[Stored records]
- - - -

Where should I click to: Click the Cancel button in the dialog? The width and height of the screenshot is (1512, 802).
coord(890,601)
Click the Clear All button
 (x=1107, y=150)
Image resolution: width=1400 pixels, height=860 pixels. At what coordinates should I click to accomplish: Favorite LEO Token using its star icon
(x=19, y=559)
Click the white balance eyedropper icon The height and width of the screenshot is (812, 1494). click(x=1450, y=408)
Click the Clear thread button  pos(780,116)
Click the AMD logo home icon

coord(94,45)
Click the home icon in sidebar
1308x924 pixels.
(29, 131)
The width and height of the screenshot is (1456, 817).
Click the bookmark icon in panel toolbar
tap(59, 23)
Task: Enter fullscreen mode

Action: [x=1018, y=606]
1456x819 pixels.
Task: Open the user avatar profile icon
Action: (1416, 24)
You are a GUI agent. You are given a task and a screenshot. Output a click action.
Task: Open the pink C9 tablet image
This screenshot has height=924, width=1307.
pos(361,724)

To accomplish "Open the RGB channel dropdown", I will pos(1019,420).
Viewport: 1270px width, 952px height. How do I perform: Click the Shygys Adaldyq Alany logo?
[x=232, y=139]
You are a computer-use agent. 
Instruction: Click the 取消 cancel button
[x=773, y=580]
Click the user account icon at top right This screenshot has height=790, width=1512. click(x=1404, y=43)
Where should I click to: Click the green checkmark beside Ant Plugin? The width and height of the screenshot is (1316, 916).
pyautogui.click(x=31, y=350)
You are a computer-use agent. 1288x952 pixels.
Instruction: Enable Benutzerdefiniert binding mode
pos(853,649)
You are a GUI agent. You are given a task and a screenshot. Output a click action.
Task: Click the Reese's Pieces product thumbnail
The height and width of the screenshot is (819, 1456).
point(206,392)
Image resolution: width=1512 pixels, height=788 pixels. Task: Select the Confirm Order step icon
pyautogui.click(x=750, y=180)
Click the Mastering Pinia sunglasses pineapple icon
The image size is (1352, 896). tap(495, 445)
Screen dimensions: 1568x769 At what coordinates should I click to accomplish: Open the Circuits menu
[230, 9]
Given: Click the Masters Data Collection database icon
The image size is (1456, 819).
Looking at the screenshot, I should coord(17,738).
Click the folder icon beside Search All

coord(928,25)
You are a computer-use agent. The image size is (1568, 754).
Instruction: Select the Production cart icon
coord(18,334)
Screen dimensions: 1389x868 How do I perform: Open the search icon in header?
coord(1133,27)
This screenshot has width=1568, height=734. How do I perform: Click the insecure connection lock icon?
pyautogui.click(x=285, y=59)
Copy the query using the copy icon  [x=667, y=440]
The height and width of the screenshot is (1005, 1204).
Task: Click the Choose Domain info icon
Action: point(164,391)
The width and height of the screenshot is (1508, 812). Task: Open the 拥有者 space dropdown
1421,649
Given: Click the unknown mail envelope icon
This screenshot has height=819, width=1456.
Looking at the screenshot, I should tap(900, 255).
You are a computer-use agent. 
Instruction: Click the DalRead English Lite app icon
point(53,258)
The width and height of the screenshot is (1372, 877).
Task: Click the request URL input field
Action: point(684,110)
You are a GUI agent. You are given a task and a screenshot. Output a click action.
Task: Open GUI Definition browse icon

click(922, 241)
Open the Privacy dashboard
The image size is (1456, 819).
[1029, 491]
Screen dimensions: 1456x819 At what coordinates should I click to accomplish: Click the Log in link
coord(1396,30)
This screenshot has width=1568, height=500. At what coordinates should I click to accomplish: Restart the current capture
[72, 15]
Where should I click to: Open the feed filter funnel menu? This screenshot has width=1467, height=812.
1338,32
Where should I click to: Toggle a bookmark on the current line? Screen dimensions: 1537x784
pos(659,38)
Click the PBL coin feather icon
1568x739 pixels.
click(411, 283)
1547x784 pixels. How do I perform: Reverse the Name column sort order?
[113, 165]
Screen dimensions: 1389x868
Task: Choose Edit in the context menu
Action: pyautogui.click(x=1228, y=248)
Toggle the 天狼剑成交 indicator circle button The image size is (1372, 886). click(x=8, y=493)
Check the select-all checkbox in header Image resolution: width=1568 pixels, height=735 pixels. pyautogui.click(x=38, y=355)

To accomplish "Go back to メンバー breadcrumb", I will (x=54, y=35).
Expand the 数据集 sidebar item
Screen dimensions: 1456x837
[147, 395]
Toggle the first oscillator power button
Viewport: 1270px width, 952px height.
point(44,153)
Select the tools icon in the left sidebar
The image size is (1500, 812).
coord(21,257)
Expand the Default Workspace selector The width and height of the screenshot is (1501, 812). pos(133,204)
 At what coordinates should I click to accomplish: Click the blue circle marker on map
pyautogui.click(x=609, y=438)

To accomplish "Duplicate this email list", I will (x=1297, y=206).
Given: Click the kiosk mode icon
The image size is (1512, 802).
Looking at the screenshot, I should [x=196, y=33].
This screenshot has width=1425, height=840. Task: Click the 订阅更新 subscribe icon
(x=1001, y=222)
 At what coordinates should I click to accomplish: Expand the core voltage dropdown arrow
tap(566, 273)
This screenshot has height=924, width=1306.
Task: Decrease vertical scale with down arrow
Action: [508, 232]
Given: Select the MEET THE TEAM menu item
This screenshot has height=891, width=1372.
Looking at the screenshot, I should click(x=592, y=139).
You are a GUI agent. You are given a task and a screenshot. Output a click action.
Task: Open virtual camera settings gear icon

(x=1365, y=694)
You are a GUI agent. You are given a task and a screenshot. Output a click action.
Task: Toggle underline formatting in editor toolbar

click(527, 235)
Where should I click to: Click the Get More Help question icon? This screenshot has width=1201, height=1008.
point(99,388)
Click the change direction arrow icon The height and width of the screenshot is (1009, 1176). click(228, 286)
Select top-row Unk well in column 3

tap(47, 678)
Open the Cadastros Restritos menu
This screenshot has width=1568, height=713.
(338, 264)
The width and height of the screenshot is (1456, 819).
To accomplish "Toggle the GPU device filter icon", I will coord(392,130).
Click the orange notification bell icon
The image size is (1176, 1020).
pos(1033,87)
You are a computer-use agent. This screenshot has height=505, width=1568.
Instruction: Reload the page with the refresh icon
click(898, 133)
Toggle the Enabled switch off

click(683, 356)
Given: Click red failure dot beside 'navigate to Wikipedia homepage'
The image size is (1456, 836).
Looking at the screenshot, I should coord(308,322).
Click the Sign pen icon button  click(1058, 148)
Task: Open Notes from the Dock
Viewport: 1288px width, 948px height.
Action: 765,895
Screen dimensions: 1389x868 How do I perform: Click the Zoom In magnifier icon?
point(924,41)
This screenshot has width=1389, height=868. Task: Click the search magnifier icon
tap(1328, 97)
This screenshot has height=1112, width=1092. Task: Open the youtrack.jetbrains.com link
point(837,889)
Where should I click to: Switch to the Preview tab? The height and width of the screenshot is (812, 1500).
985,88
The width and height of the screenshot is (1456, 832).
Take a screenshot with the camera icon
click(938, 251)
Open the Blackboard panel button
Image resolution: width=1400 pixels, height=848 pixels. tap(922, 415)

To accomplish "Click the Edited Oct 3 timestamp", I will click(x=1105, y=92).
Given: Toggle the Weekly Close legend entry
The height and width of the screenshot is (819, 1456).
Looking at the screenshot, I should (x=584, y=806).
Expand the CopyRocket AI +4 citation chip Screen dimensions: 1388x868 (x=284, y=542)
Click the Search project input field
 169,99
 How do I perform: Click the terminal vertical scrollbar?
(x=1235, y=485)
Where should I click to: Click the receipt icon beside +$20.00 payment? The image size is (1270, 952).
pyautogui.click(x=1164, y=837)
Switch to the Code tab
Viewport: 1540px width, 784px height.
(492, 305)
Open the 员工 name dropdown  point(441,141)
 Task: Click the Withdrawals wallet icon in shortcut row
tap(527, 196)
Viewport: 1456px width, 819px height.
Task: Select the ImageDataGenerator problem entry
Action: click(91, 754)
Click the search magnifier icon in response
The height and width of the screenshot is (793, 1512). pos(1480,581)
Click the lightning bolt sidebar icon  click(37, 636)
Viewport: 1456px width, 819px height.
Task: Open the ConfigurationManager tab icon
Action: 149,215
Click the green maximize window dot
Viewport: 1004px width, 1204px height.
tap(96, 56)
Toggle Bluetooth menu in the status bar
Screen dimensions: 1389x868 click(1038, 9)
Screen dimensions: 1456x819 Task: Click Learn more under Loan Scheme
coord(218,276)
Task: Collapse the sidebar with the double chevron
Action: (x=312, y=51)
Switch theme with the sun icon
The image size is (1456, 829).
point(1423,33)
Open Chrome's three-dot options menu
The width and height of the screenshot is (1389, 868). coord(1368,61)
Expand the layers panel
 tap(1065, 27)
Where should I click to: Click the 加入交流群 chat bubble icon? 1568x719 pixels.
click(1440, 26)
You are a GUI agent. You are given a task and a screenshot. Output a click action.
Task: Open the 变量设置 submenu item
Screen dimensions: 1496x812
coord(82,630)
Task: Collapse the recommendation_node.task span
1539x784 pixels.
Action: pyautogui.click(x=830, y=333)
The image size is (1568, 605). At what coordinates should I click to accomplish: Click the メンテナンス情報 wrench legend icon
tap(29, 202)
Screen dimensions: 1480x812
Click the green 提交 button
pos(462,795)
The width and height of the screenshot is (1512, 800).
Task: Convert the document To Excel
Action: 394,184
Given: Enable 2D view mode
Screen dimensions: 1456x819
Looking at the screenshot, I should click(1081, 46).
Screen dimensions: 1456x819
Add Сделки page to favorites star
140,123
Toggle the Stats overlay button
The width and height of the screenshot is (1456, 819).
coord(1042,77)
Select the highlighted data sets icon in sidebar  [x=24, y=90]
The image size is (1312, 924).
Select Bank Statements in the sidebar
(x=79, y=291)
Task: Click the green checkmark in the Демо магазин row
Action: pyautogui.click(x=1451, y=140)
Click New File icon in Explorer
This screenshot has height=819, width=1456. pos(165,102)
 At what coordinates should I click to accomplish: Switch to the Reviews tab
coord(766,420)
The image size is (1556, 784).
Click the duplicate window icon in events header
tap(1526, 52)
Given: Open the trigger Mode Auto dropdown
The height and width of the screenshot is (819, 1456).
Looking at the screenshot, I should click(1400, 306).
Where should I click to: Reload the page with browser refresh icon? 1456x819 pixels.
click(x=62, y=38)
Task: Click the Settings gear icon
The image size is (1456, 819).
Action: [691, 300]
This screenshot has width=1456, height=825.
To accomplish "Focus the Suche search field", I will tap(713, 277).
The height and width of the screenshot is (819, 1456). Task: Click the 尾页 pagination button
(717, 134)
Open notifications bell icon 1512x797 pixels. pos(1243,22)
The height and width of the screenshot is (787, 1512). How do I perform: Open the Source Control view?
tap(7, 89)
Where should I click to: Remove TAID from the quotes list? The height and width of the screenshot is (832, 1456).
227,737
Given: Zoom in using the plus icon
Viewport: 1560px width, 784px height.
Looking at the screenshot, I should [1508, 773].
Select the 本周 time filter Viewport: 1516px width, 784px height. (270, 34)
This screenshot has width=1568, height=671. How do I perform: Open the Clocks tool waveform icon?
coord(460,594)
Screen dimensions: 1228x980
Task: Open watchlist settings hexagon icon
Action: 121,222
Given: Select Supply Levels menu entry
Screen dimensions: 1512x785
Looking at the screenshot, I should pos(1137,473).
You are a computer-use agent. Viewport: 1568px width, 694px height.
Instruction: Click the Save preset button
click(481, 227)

- - - -

__EXERCISE BRIEF__
Only one stretch of the records above is wanted: the lines between the one holding "The height and width of the screenshot is (787, 1512)." and the one holding "Given: Select Supply Levels menu entry", inclusive, reproduced exactly.

__TASK RESULT__
The height and width of the screenshot is (787, 1512). How do I perform: Open the Source Control view?
tap(7, 89)
Where should I click to: Remove TAID from the quotes list? The height and width of the screenshot is (832, 1456).
227,737
Given: Zoom in using the plus icon
Viewport: 1560px width, 784px height.
Looking at the screenshot, I should [1508, 773].
Select the 本周 time filter Viewport: 1516px width, 784px height. (270, 34)
This screenshot has width=1568, height=671. How do I perform: Open the Clocks tool waveform icon?
coord(460,594)
Screen dimensions: 1228x980
Task: Open watchlist settings hexagon icon
Action: 121,222
Given: Select Supply Levels menu entry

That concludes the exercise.